#### Set of tasks
A - Reproduce the Taxation Bill committee transcript below word for word, starting with "Allen, Mr. Graham" and going on through "(South-West Hertfordshire) (Con)".
B - Carry the Taxation Bill committee transcript forward from its last sentence.

=== Page text ===

The Committee consisted of the following Members:

Chairman: Mr. Gary Streeter
Ainsworth, Mr. Peter (East Surrey) (Con)
Allen, Mr. Graham (Nottingham, North) (Lab)
Bacon, Mr. Richard (South Norfolk) (Con)
Burt, Lorely (Solihull) (LD)
Cable, Dr. Vincent (Twickenham) (LD)
Devine, Mr. Jim (Livingston) (Lab)
Flynn, Paul (Newport, West) (Lab)
Gauke, Mr. David (South-West Hertfordshire) (Con)
McCarthy, Kerry (Bristol, East) (Lab)
Murphy, Mr. Paul (Torfaen) (Lab)
Newmark, Mr. Brooks (Braintree) (Con)
Prentice, Mr. Gordon (Pendle) (Lab)
Reid, John (Airdrie and Shotts) (Lab)
Ruane, Chris (Vale of Clwyd) (Lab)
Smith, Chloe (Norwich, North) (Con)
Timms, Mr. Stephen (Financial Secretary to the Treasury)
Gosia McBride, Committee Clerk
† attended the Committee

Second Reading Committee

Tuesday 15 December 2009

[Mr. Gary Streeter in the Chair]

Taxation (International and Other Provisions) Bill
4.30 pm
The Financial Secretary to the Treasury (Mr. Stephen Timms):
I beg to move,
That the Committee recommends that the Taxation (International and Other Provisions) Bill ought to be read a Second time.
I bid you, Mr. Streeter, a warm—rhetorically if not physically—welcome, as Chair of our proceedings. I know that you will apply your customarily fair and firm approach to our discussion.
The Bill includes provisions with an international theme covering double taxation relief, transfer pricing, advance pricing agreements, and tax arbitrage. It relocates and, where appropriate, rewrites provisions that would otherwise have been left unhelpfully in an Income and Corporation Taxes Act or a Finance Act. It is the seventh and final Bill produced by Her Majesty’s Revenue and Customs tax law rewrite project. As with previous Bills produced by the project, it continues to modernise direct tax legislation so that it is clearer and easier to use.

=== Dataset extract ===

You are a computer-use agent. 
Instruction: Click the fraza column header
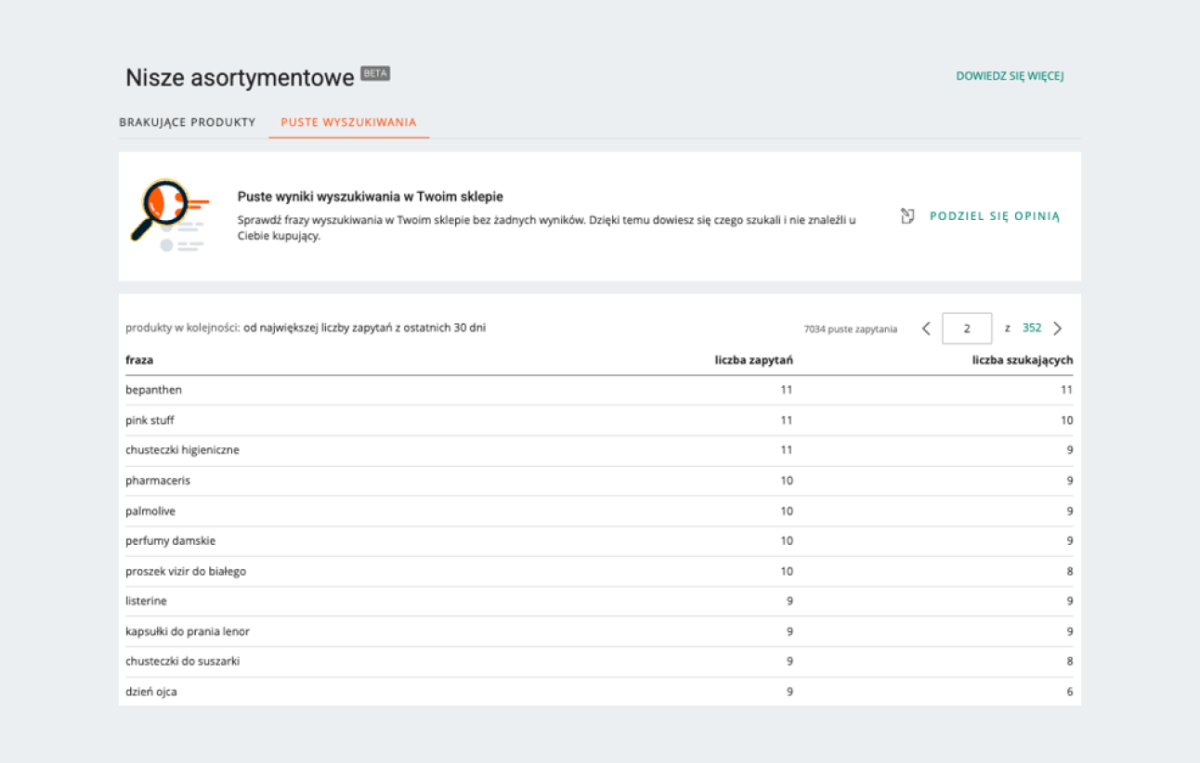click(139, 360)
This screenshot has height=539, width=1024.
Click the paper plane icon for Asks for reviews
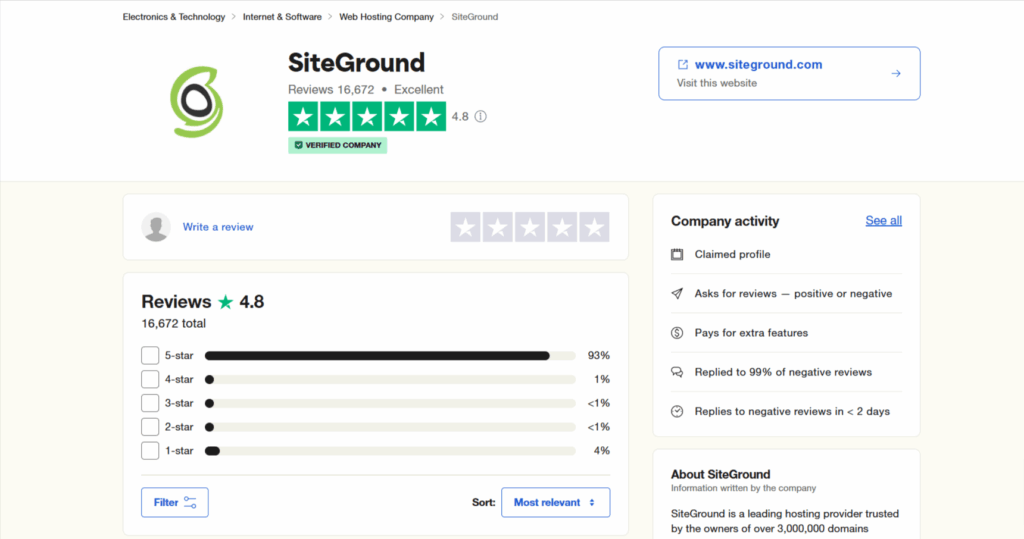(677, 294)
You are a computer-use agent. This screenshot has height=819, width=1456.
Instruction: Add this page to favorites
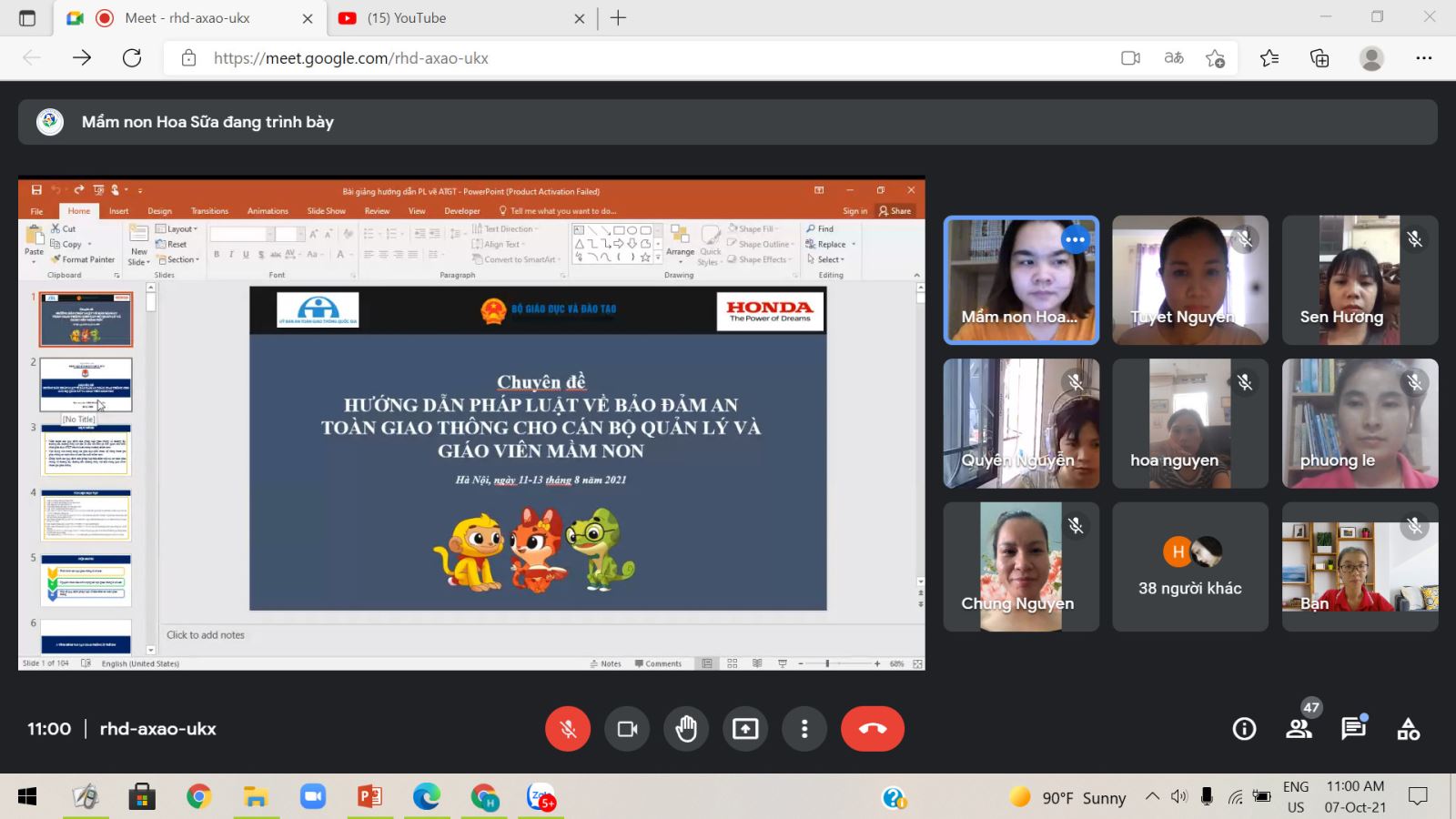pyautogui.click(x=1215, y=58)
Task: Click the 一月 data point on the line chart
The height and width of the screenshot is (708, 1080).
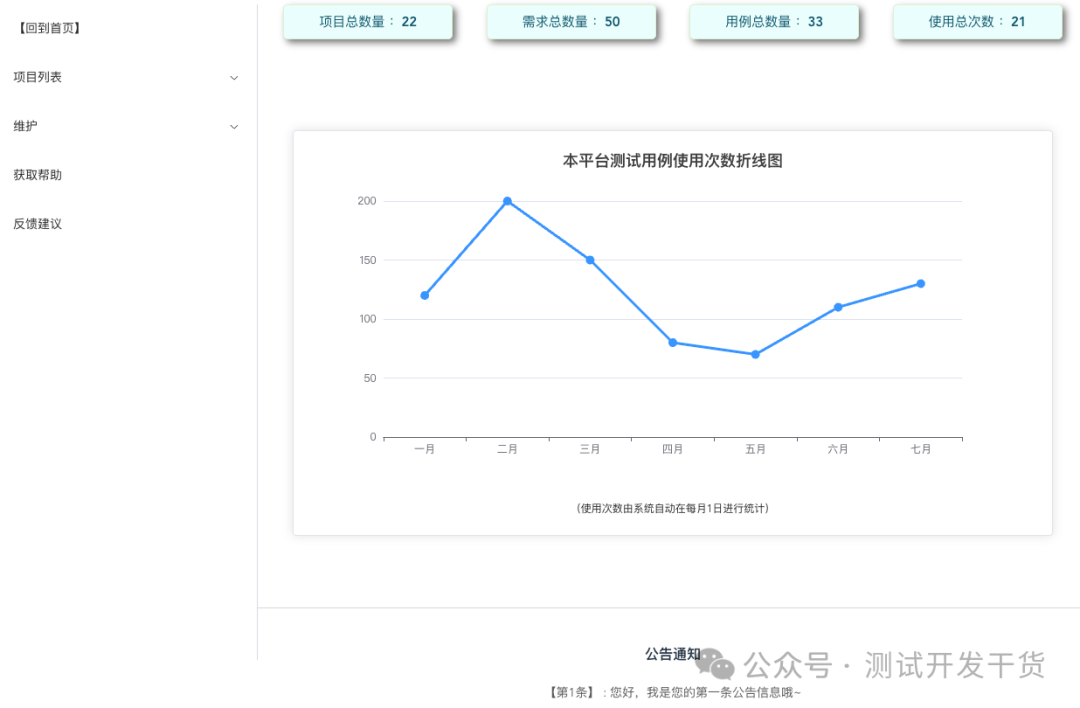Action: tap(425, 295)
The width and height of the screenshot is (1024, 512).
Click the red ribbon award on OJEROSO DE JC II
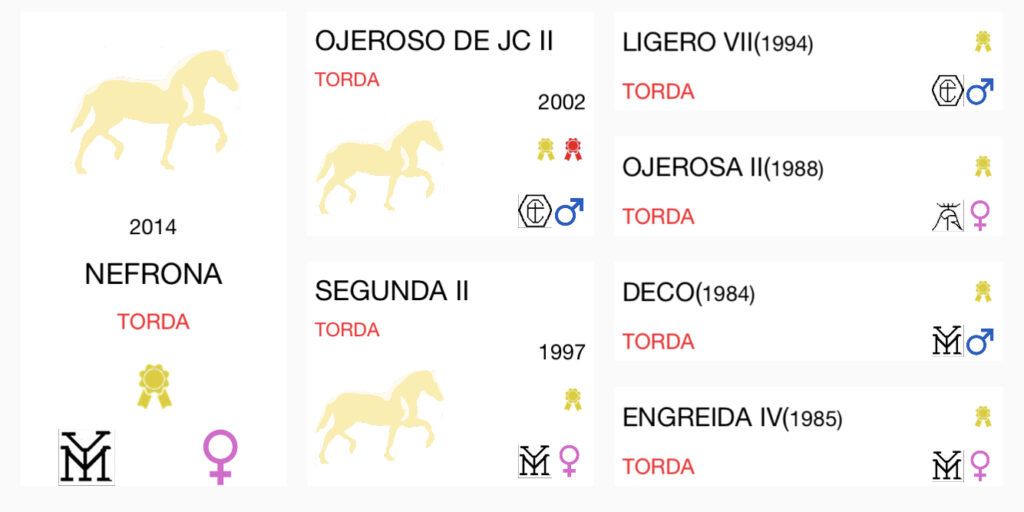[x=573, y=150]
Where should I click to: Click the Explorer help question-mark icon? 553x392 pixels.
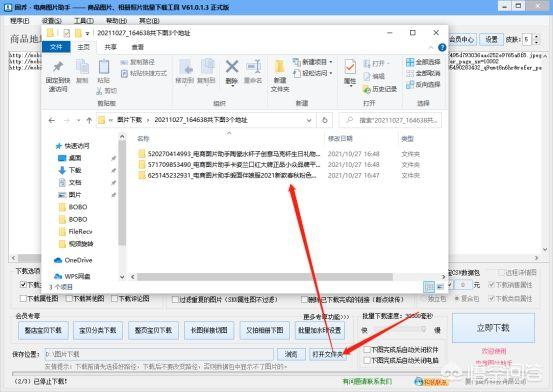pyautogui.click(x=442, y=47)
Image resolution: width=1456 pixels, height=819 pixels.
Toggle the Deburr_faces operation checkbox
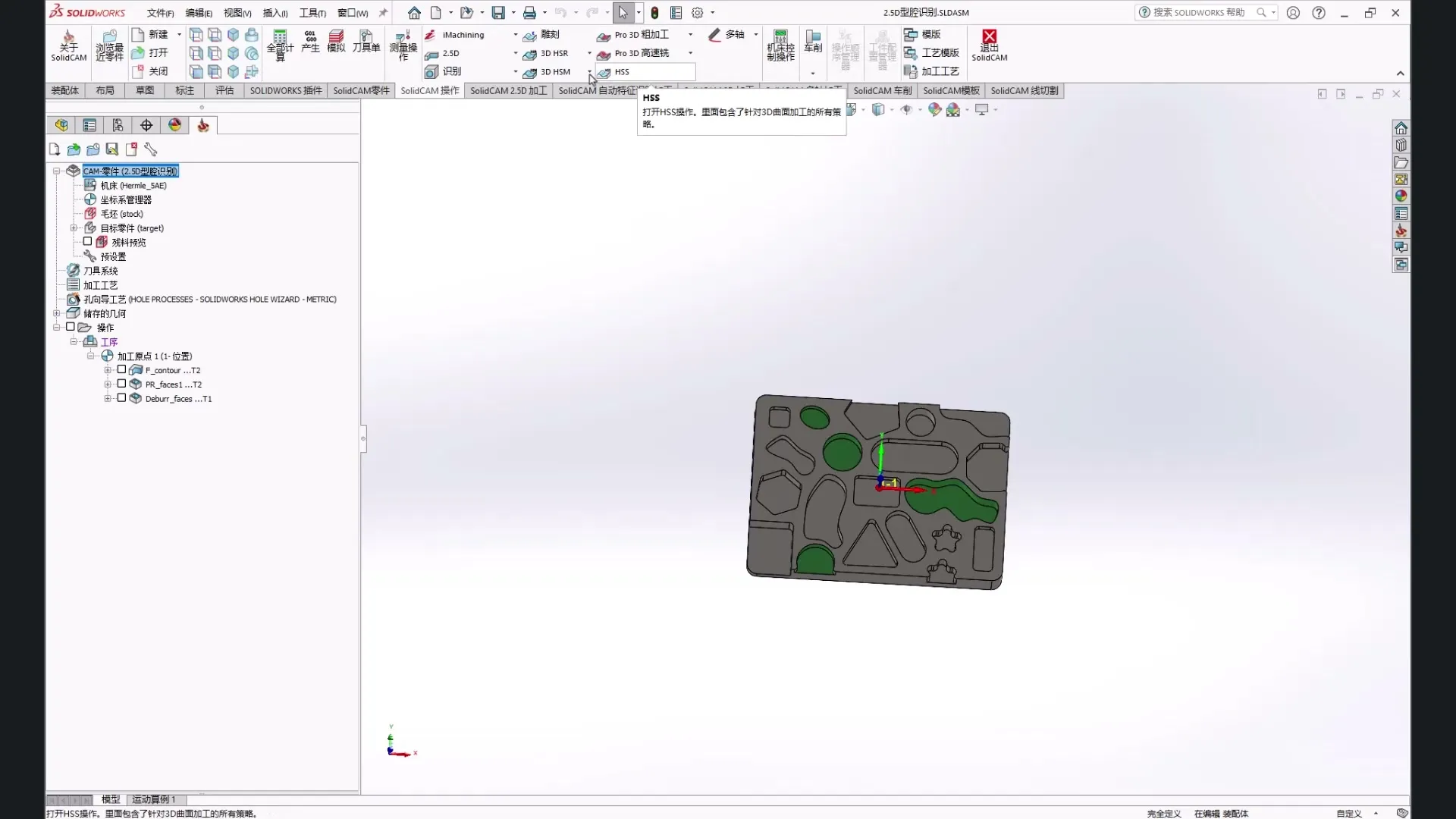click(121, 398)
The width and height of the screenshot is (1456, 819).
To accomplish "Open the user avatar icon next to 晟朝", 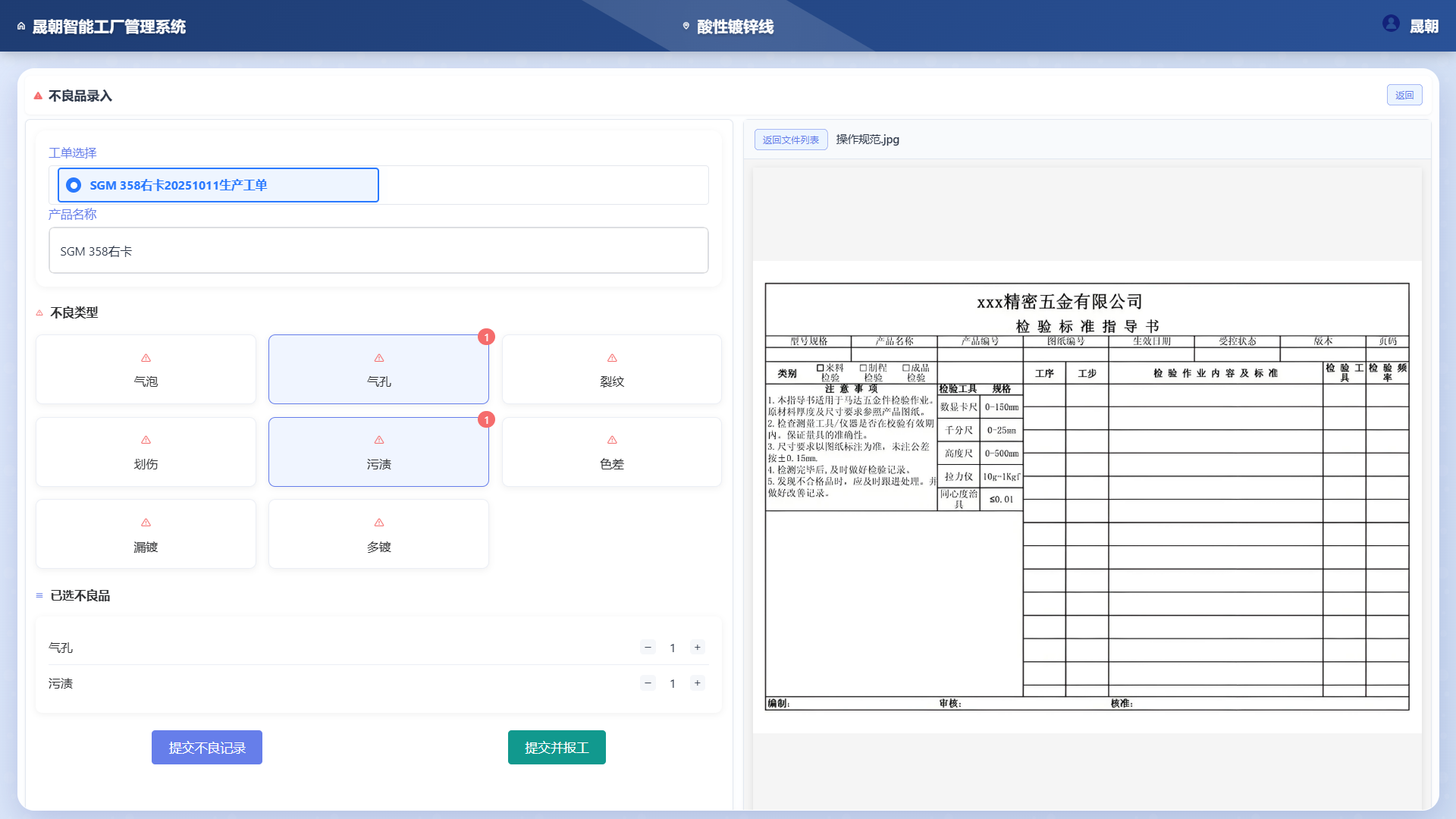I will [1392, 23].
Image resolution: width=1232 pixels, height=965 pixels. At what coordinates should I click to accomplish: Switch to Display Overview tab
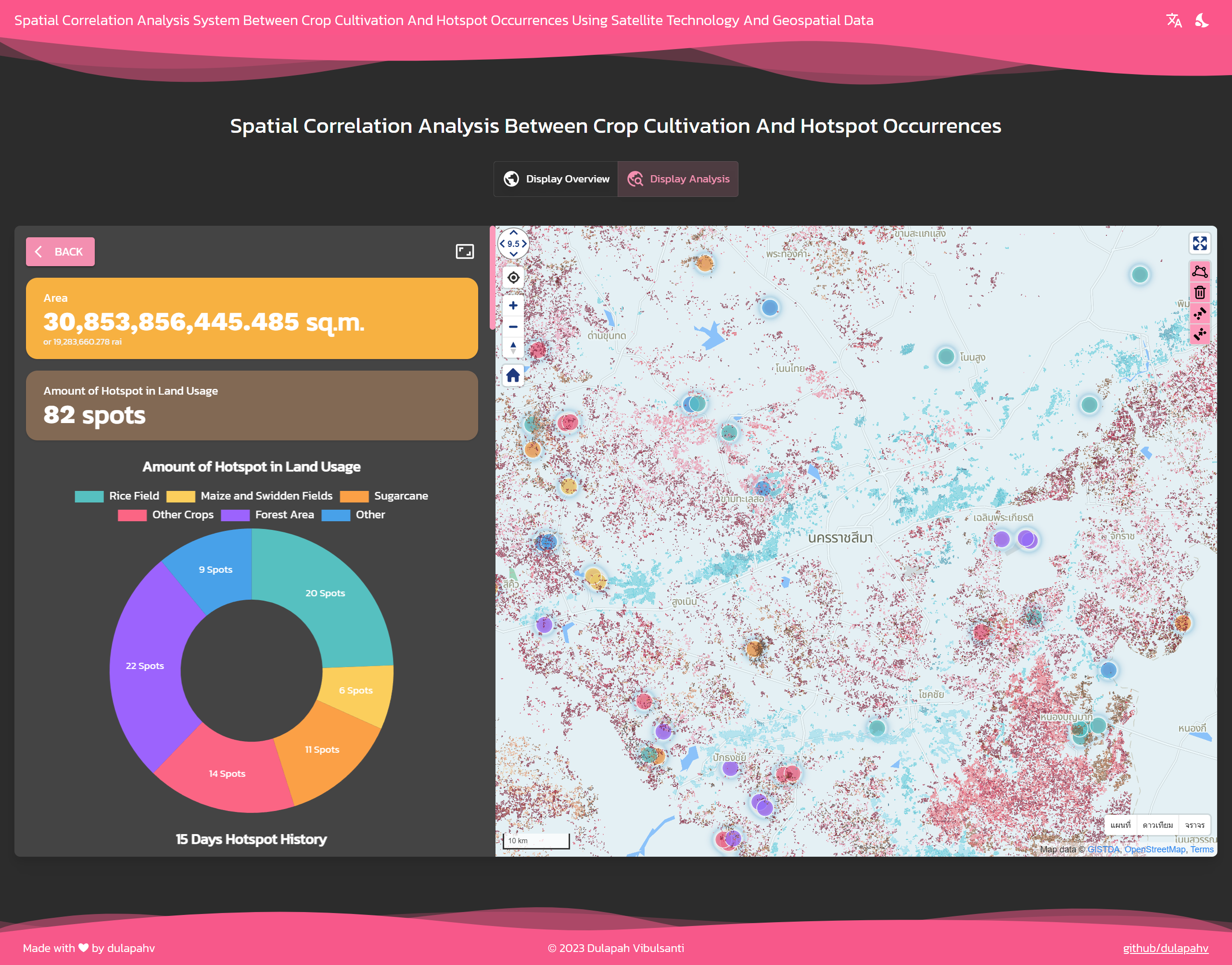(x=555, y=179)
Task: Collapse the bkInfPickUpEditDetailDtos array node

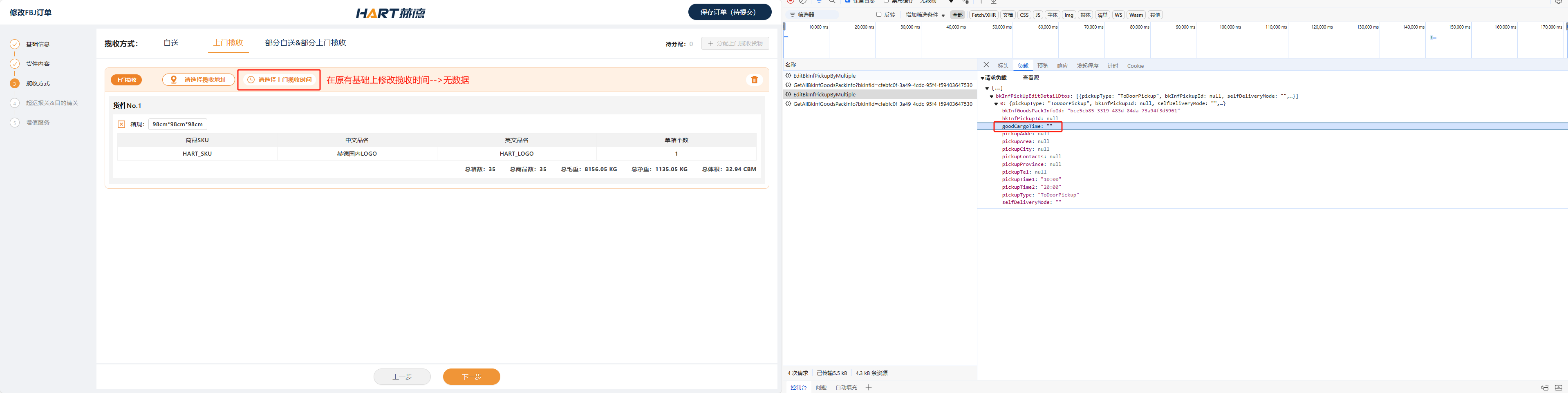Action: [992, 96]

===

#### Per-task answers
A -
Allen, Mr. Graham (Nottingham, North) (Lab)
Bacon, Mr. Richard (South Norfolk) (Con)
Burt, Lorely (Solihull) (LD)
Cable, Dr. Vincent (Twickenham) (LD)
Devine, Mr. Jim (Livingston) (Lab)
Flynn, Paul (Newport, West) (Lab)
Gauke, Mr. David (South-West Hertfordshire) (Con)

B -
The project was set up—as we debated this morning—in 1996 by the then Chancellor, the right hon. and learned Member for Rushcliffe (Mr. Clarke), to rewrite the UK’s direct tax code following a defeat of the then Government in a vote in a Finance Bill Committee, of which I was a member. From the outset, it has enjoyed cross-party support. Its aim is to make legislation clearer and easier to apply without changing the meaning of the law, except in very minor and agreed ways.
The first of the project’s Bills became the Capital Allowances Act 2001, and three Income Tax Acts followed between 2003 and 2007. Last year, it produced the Corporation Tax Bill, which became the Corporation Tax Act 2009, and a further and final Corporation Tax Bill had its Second Reading this morning, and was debated by the hon. Member for South-West Hertfordshire and me. In addition, during its work on primary legislation the project has rewritten the pay-as-you-earn regulations to meet requests from users and representative bodies.
The project’s work has been widely welcomed. Changes in tax policy are outside its scope, and will always be matters for a Finance Bill, but its work encompasses minor changes, such as removing ambiguities or minor anomalies. Fifteen such minor changes are made in the Bill, none of which are expected in practice to change the amount of tax that anyone must pay.
The strategy for the project was set by an independent steering committee, appointed by Ministers, and chaired initially by Lord Howe, and currently by Lord Newton of Braintree, the predecessor of the hon. Member for Braintree whom I am pleased to see in his place this afternoon. I express my thanks particularly to Lord Newton, which is appropriate as this is the final Bill that the project will produce. Members of the committee come from both Houses of Parliament, the judiciary, the legal and accountancy professions, business and consumer groups.
A consultative committee, which draws its members from tax and business representative bodies, ensures continuous and detailed consultation on the draft provisions. The consultation process is lengthy and thorough, and it goes through a number of iterations. We are extremely grateful to all those who have contributed to the consultation on the Bill.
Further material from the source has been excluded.